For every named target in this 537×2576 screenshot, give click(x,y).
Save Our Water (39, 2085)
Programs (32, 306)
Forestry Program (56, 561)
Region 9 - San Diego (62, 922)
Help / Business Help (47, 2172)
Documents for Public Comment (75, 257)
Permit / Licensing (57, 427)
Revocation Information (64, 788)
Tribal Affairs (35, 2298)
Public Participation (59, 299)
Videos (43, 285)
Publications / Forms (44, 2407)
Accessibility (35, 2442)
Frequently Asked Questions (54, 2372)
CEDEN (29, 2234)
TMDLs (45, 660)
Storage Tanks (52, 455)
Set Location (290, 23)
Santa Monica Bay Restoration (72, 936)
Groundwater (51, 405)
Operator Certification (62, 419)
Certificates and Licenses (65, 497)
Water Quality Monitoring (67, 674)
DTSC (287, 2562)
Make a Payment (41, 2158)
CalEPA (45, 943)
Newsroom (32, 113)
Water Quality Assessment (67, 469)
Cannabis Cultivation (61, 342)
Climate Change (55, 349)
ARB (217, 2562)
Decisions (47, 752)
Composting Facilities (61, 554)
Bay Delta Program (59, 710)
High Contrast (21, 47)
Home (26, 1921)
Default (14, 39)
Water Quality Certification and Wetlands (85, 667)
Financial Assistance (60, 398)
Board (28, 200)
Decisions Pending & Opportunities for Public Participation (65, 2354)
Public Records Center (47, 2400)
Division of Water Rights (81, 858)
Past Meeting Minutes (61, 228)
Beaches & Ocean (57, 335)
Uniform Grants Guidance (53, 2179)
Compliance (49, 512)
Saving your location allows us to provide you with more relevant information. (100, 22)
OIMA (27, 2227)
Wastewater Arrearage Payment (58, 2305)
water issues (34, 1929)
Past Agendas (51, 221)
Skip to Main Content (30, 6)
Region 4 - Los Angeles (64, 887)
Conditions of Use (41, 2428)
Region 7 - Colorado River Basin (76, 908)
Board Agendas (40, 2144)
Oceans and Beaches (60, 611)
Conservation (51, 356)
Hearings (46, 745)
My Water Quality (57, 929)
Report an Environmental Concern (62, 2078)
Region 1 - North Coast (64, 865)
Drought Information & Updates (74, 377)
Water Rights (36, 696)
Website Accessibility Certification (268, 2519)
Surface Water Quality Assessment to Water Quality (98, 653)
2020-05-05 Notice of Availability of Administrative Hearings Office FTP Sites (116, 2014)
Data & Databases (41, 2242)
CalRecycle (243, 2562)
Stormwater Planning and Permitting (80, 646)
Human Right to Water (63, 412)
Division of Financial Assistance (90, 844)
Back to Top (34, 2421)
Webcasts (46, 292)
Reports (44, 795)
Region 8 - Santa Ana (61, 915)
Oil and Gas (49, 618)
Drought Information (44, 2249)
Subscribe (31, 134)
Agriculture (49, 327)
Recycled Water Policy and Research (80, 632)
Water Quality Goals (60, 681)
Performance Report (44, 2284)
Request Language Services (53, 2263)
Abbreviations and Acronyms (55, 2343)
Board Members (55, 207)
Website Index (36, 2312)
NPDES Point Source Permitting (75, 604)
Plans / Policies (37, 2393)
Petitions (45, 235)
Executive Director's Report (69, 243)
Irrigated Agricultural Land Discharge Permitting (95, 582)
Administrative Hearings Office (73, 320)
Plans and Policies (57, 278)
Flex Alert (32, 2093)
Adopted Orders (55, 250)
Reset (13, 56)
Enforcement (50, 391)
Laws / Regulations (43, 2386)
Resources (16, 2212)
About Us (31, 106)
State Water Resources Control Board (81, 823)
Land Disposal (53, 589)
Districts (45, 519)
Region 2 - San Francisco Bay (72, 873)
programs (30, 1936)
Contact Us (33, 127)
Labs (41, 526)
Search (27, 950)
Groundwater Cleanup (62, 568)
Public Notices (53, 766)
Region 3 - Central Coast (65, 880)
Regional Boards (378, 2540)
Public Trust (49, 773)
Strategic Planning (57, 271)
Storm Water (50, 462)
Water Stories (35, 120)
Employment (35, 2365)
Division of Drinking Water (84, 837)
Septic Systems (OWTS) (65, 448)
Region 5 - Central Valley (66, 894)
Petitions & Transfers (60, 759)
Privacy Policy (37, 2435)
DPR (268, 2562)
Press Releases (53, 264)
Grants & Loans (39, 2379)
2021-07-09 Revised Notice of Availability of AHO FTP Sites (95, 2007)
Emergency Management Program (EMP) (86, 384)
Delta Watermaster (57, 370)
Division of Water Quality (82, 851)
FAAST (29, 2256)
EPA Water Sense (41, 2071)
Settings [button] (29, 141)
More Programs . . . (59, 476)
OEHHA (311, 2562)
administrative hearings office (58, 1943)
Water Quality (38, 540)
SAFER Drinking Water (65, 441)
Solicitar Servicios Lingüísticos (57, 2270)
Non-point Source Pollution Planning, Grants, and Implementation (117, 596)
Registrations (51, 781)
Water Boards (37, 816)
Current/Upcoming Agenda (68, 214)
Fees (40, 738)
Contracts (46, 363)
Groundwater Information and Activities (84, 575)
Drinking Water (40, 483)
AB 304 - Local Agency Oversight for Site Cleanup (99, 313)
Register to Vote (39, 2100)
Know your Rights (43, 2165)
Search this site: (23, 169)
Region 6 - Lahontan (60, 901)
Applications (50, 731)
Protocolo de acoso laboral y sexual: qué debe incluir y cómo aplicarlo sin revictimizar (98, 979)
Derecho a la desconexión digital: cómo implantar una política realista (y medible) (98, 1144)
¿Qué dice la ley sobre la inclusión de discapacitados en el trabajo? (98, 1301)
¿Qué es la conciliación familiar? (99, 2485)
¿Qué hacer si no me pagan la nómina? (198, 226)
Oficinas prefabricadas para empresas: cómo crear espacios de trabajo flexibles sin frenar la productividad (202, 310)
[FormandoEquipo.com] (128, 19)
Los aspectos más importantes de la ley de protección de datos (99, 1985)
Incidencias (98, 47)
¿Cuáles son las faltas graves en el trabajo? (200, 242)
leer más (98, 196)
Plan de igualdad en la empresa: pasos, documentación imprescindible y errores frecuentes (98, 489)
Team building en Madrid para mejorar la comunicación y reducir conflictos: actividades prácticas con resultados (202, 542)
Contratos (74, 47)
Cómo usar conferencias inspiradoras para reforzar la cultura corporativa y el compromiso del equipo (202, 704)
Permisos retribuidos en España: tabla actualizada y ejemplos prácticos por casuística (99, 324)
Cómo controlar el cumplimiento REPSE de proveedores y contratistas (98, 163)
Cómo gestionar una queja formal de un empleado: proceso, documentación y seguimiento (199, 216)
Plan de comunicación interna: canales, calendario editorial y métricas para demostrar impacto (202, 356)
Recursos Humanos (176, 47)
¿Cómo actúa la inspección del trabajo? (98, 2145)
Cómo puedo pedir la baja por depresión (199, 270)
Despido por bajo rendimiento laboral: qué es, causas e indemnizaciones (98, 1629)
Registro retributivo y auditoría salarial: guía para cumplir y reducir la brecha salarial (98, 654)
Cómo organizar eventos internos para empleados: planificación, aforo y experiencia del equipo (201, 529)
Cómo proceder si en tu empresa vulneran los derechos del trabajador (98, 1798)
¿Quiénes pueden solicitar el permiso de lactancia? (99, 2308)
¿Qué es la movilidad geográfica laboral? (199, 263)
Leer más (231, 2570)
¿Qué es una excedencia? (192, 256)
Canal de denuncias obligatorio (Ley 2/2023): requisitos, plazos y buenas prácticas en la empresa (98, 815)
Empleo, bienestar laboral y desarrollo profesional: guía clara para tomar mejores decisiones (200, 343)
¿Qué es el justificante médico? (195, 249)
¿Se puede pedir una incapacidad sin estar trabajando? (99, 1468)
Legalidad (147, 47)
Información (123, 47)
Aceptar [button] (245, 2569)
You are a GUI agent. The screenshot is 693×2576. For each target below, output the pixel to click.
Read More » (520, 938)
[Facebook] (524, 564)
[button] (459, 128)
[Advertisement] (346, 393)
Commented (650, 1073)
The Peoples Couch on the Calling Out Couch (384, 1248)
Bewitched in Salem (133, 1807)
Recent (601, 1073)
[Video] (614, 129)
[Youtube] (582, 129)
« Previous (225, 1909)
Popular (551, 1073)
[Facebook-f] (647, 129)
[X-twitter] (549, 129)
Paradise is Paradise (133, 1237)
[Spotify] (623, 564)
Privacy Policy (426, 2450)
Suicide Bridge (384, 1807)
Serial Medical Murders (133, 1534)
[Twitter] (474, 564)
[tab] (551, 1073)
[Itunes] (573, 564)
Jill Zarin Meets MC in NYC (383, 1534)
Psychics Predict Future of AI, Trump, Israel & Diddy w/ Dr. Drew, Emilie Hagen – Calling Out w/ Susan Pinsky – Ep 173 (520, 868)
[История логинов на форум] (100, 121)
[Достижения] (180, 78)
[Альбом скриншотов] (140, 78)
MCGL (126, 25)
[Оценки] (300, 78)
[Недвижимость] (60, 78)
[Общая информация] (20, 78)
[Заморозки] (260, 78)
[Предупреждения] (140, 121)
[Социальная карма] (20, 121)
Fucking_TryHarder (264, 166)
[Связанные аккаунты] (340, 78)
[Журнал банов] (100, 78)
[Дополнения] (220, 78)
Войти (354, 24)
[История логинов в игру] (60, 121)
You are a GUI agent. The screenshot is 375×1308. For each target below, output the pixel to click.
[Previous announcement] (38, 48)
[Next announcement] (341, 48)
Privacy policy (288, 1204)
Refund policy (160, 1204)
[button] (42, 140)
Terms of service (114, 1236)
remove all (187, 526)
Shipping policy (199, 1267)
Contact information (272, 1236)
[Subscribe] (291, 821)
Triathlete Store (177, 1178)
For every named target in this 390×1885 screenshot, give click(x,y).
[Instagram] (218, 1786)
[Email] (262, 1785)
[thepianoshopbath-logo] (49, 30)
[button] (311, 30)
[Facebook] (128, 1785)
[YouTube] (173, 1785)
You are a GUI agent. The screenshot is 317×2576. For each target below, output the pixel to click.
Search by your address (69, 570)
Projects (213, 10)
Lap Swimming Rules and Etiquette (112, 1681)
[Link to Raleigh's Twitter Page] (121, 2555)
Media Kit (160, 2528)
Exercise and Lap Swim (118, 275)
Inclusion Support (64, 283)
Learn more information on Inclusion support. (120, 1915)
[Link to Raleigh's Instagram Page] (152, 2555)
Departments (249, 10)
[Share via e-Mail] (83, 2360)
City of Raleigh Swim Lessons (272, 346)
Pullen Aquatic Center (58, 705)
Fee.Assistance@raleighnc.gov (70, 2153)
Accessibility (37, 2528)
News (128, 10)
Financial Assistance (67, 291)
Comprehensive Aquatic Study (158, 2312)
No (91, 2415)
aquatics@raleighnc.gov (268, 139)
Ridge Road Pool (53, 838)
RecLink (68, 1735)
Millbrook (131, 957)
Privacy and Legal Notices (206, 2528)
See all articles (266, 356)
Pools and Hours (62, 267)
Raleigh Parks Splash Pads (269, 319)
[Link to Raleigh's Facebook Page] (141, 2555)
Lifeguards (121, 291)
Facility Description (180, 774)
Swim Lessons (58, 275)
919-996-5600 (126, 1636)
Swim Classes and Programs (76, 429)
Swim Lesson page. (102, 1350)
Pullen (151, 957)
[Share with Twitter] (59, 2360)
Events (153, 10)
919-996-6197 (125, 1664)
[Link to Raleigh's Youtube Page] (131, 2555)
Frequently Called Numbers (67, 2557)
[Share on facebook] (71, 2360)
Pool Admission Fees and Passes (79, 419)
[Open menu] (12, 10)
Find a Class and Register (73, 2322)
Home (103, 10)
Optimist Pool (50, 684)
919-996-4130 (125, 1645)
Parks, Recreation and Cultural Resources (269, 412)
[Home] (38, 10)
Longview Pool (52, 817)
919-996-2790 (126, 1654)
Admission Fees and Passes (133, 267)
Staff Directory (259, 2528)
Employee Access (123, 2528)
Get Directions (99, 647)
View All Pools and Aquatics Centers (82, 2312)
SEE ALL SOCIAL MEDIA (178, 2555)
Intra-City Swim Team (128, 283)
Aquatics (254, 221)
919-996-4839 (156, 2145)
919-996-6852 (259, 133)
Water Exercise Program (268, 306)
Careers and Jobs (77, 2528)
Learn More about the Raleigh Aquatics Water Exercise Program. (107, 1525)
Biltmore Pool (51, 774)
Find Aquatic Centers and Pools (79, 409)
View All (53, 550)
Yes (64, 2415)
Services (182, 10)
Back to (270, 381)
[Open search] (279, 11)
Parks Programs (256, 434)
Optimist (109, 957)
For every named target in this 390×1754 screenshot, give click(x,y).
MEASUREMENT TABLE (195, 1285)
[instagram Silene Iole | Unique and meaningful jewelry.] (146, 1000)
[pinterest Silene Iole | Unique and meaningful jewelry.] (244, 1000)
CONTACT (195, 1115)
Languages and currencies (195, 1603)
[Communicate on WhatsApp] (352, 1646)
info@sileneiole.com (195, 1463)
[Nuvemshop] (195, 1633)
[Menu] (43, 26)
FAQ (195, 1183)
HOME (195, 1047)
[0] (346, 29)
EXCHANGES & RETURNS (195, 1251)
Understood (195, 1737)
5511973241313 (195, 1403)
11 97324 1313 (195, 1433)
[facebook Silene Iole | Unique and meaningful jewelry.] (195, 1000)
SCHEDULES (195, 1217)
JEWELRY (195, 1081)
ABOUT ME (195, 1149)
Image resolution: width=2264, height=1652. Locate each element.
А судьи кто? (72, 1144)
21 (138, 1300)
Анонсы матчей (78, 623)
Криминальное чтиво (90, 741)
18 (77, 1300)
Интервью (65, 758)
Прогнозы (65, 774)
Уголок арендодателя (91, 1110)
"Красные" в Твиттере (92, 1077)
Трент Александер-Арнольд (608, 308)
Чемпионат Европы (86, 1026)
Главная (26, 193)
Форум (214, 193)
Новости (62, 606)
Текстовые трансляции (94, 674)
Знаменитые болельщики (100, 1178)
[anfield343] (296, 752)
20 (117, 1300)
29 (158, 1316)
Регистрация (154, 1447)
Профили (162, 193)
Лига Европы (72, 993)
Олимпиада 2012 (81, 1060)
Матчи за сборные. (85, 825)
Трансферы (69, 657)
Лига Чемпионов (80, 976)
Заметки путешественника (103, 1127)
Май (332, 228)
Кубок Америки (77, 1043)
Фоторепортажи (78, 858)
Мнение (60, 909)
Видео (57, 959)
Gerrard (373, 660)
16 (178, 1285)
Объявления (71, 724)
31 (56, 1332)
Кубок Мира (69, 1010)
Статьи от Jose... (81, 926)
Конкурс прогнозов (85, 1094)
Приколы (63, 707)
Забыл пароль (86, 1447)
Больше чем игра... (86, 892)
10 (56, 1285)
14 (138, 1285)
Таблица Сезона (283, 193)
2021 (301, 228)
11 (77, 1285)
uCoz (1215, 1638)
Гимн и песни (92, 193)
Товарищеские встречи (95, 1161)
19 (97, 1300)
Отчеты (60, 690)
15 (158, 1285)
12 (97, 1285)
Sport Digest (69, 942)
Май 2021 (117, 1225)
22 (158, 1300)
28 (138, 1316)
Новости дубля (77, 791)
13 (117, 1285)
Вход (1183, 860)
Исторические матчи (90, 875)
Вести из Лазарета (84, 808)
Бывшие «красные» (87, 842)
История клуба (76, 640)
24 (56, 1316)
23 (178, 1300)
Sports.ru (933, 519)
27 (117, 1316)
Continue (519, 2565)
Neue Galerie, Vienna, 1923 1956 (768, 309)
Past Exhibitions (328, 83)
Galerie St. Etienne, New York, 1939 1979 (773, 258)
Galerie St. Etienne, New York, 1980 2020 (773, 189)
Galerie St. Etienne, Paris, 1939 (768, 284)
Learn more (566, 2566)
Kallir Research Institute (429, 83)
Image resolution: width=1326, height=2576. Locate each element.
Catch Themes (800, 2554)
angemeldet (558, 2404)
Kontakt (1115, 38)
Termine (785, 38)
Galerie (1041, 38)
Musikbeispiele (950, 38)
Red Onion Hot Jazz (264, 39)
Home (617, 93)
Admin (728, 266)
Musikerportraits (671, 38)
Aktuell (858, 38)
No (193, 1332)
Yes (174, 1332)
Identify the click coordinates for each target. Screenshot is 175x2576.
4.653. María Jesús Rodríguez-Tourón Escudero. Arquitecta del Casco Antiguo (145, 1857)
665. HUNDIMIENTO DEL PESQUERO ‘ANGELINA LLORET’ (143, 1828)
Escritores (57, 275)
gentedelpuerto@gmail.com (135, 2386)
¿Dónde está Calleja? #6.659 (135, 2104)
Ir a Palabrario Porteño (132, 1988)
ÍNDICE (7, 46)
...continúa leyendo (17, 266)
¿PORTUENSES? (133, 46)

###

[To do]
Word for word, restate the lines of the data above that fall between the line holding "[Subscribe] (291, 821)" and the line holding "Learn more information", inclusive, and no other lines.

[Response to this task]
[Subscribe] (291, 821)
Triathlete Store (177, 1178)
For every named target in this 390×1885 screenshot, give click(x,y).
[Instagram] (218, 1786)
[Email] (262, 1785)
[thepianoshopbath-logo] (49, 30)
[button] (311, 30)
[Facebook] (128, 1785)
[YouTube] (173, 1785)
You are a GUI agent. The screenshot is 317×2576. For each target below, output the pixel to click.
Search by your address (69, 570)
Projects (213, 10)
Lap Swimming Rules and Etiquette (112, 1681)
[Link to Raleigh's Twitter Page] (121, 2555)
Media Kit (160, 2528)
Exercise and Lap Swim (118, 275)
Inclusion Support (64, 283)
Learn more information on Inclusion support. (120, 1915)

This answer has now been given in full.